We got off the phone and I paced about the room for fifteen minutes, staring out my window at the bird feeder, wondering if I could still run a campaign at my age. I asked myself if I sensed danger. Decertification fights can get ugly. But a switch had been tripped in my head and I felt ready for whatever awaited me. I picked up the phone again and started with Local President Jeff Totten. It was 3:30 pm and his shift had ended.
“I been waiting for your call,” he said. “Anthony told me he was going to try and get you. I met you at the conference in Atlanta last year, when you signed a copy of your book for me. You remember that?”
“Oh, sure,” I lied. One of the challenges in my line of work is meeting far too many people to keep track of. Its hard knowing how to respond when being fondly remembered by someone you’ve utterly forgotten.
“Look, we got us a real mess up here,” said Jeff. “All these crazy peoples been running all over the plant, trying to get everyone to sign this paper to get rid of the union. Now they know better than to come up on my job, but peoples be coming to me and telling about it…”
I’ve learned from hard experience that it’s impossible to conduct an investigation without controlling the interviews and keeping them focused. One must instinctively know when to give someone just enough room to vent, and then how pull them back on-track. I interjected and instructed Jeff, as I had countless witnesses before: I would ask a series of very specific question and he needed to stay on point by limiting his responses to what I was asking. Otherwise we could be on the phone for hours and I’d be no closer to building a case.
To put the grueling process in context, I offered Jeff a crash course in how the National Labor Relations Board functions and the pivotal role it would play in the coming weeks. The NLRB is a law enforcement agency of the United States government. It enforces the National Labor Relations Act, a statute governing how unions and companies interface. It’s analogous to IRS jurisdiction over the tax code, or FBI authority in criminal matters.

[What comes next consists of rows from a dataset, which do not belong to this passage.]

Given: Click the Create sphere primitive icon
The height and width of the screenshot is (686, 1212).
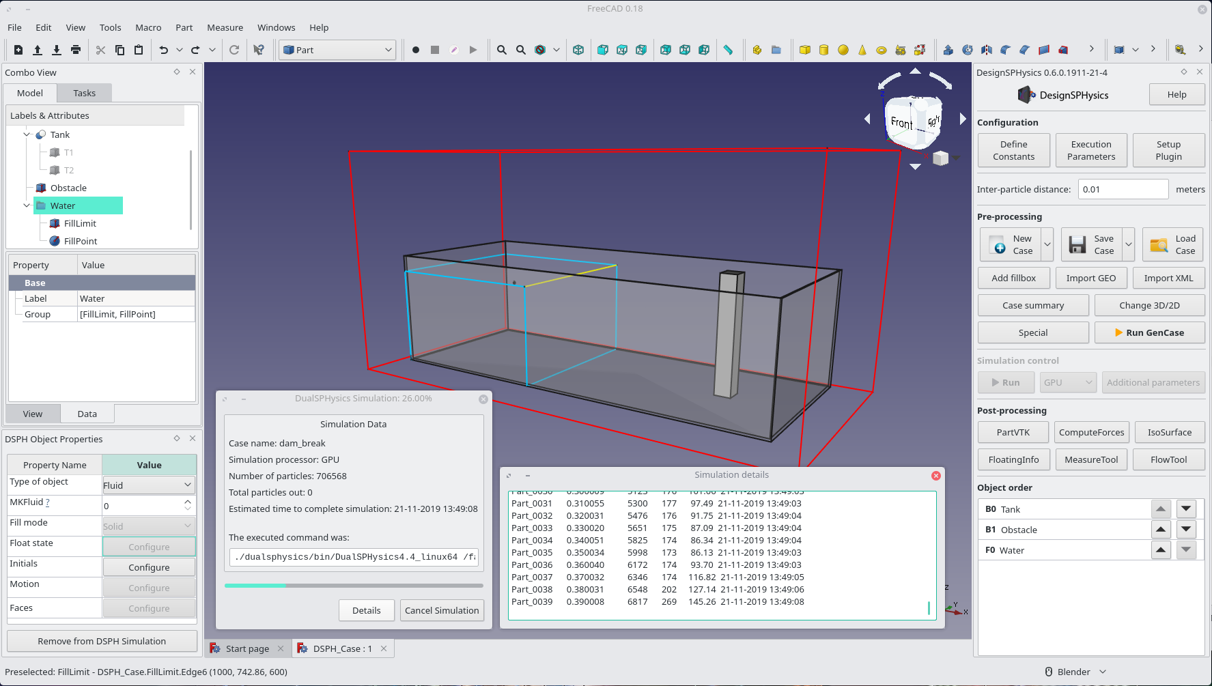Looking at the screenshot, I should coord(843,50).
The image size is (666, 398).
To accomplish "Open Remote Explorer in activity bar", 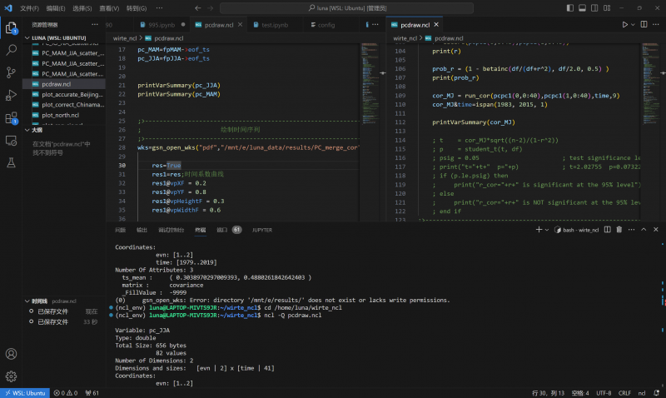I will coord(12,141).
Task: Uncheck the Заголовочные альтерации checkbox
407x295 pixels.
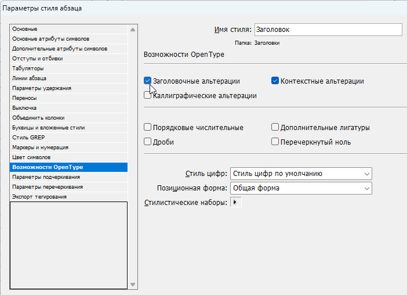Action: click(x=148, y=81)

Workers have the right to circulate a petition to decertify a union. But under the law, it’s illegal for companies to assist them. They’re supposed to remain neutral. Even though I’d barely gotten my feet wet here, all my instincts told me this employer was neck-deep in the current situation. There’s no way a group of anti’s can be roaming all over the plant during working hours, coming into other people’s departments with a petition, unless management is allowing it.
“What would happen if you left your work area to go around the plant signing union cards?” I asked Jeff.
“I’d get wrote up. But listen here, Daphne and Robin been talking all sorts of trash about the union, saying the plant’s gonna shut if we don’t get rid of it….”
I apologized for cutting him off again, explaining there wasn’t time for me to be polite if he wanted to save his local. We were attempting to build a case before the Labor Board. He needed to answer questions in the order asked, so I could quickly wrap my mind around the situation. “I’ve been doing this shit for thirty years. You don’t know me and I don’t expect you to trust me right off. Trust has to be earned over time. But right now, time is one thing we don’t have. You gotta take a leap of faith, act like you trust me, follow my instructions, and let me prove myself as we go along. Because at this moment, I’m your last best hope.”